Medicare Compliance & Reimbursement

MEDICAL REVIEW:

Combat Continuous Care Scrutiny With 6 Steps

Watch for red flags that could suggest over-utilization.

Hospices that want to weather the coming storm over continuous care can heed these expert tips:

1. Bill correctly. Hospices must understand the requirements of CHC and make sure they are billing the service accurately. For example, if a hospice furnishes even one more hour of aide service than RN or LPN service, it can't bill CHC and must bill the much lower routine home care rate instead.

"Hospice is not meant to be ongoing shift care and used too often," maintains consultant Sharon Litwin with 5 Star Consultants in Ballwin, MO. "Setting a goal as a company to reach a certain percentage of continuous care is not appropriate."

View CMS' specific instructions and clarifications for CHC in its 2003 memo at www.cms.hhs.gov/transmittals/downloads/A03016.PDF.

2. Individualize care plans. Rote care planning may doom hospices' CHC claims, warns attorney Mary Michal with Reinhart Boerner Van Deuren in Madison, WI. "A cookie cutter approach to care planning, where everyone essentially gets the same care, will not fly and may place the hospice at grave risk."

3. Document, document, document. Comprehensive documentation of CHC is a must, stresses consultant Beth Carpenter with Beth Carpenter and Associates in Lake Barrington, IL. "Without appropriate, ongoing, complete justification and documentation for continuous care ... reimbursement for the continuous care services will be denied," she cautions.

4. Tailor ADR responses. Sending in the supporting documentation for medical review may not be enough. Michal recommends including a cover letter that indicates the areas of the medical record that specifically support eligibility.

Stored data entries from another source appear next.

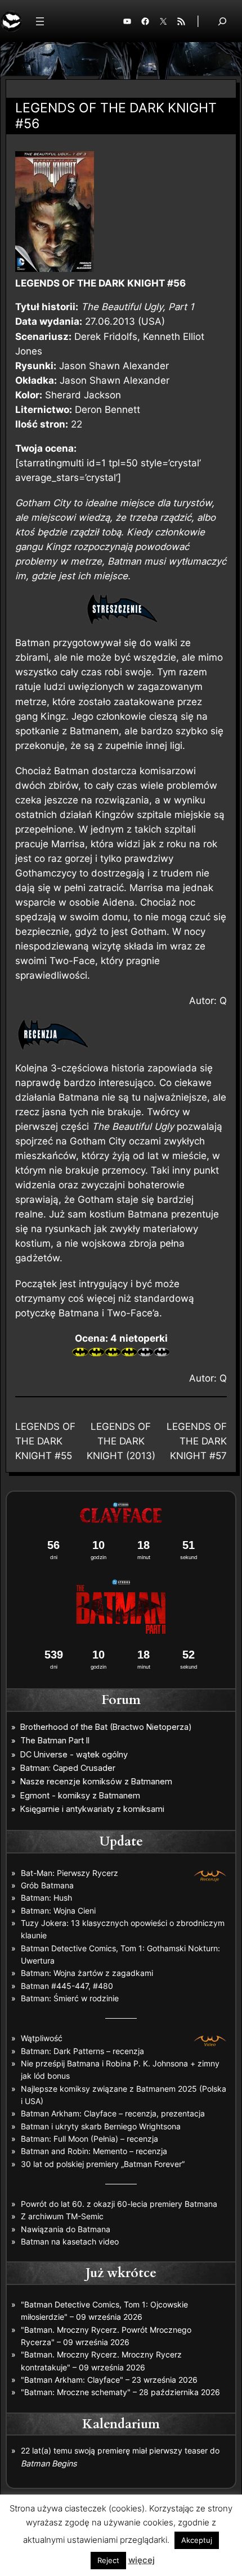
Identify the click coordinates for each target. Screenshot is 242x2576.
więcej (141, 2560)
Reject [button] (108, 2560)
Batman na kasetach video (70, 2241)
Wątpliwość (41, 2038)
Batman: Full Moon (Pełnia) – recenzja (89, 2138)
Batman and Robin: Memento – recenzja (94, 2151)
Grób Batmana (47, 1885)
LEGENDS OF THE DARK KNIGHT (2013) (121, 1441)
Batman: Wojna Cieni (58, 1910)
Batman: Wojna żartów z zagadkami (87, 1973)
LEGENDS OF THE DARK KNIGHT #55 (45, 1441)
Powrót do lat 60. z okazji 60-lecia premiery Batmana (119, 2204)
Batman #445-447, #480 (67, 1986)
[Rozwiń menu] (40, 21)
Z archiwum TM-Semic (62, 2216)
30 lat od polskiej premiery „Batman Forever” (103, 2164)
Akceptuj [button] (196, 2540)
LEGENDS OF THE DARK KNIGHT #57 (197, 1441)
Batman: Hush (46, 1897)
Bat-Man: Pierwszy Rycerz (69, 1873)
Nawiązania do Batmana (65, 2229)
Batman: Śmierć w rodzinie (70, 1998)
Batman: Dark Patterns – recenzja (82, 2051)
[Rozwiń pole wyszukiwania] (222, 21)
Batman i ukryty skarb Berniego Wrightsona (101, 2126)
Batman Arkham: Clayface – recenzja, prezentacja (113, 2113)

5. Beware underutilization. While a hospice may court denied claims with over-utilization, survey deficiencies may result from underutilizing CHC, Litwin emphasizes. She cites a recent example of surveyors hitting a client hospice with a deficiency because it admitted a patient for inpatient care rather than "even thinking about doing continuous care," she says. "This agency has been open five years and has never done continuous care. This is a common occurrence."

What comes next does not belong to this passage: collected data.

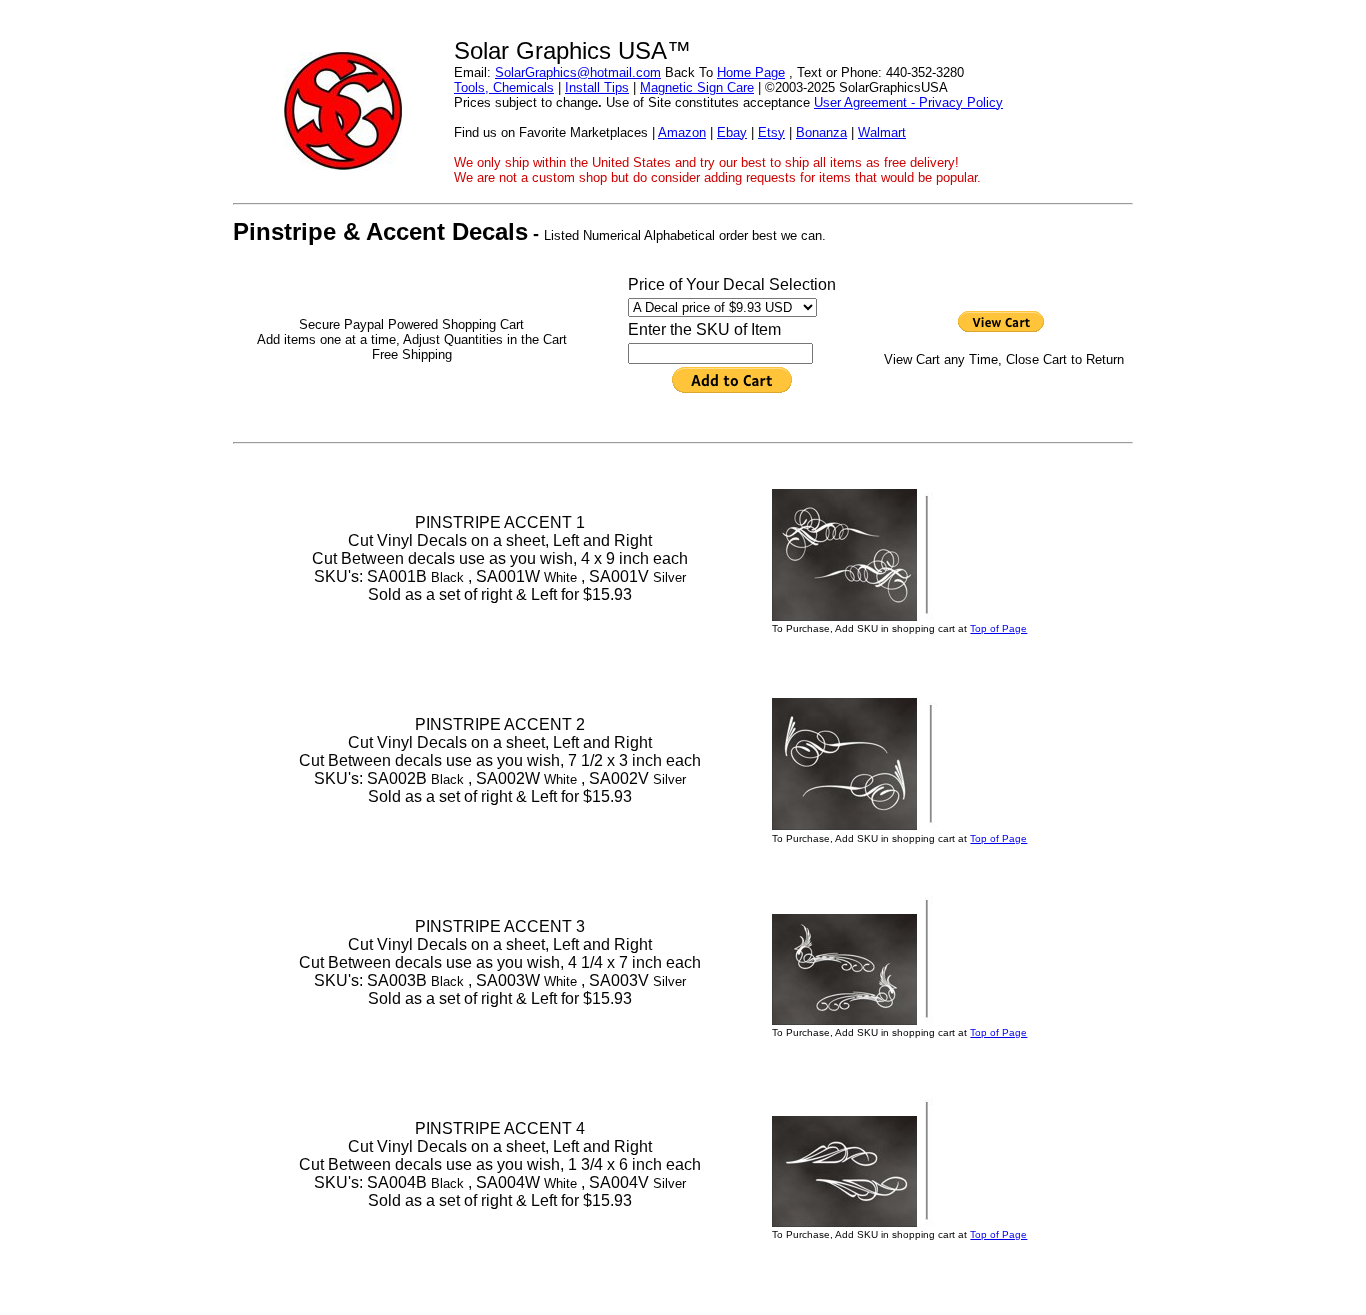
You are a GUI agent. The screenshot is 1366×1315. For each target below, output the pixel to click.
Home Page (751, 72)
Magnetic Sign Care (697, 87)
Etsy (771, 132)
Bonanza (821, 132)
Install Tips (597, 87)
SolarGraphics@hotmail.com (578, 72)
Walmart (882, 132)
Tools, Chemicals (504, 87)
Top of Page (998, 628)
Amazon (682, 132)
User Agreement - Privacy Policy (908, 102)
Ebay (732, 132)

Hospice patients' interdisciplinary teams and medical directors should evaluate patients for CHC, Litwin recommends. And they should reevaluate the necessity of the care at every eight-hour shift, she says.

6. Educate staff. If hospice staff members don't understand the requirements for CHC, chances are the hospice isn't furnishing it correctly.

Hospices first should check their policies to make sure they are compliant with CHC rules, then inservice staff on this level of care, Litwin counsels. "I have been doing this a lot lately," she remarks.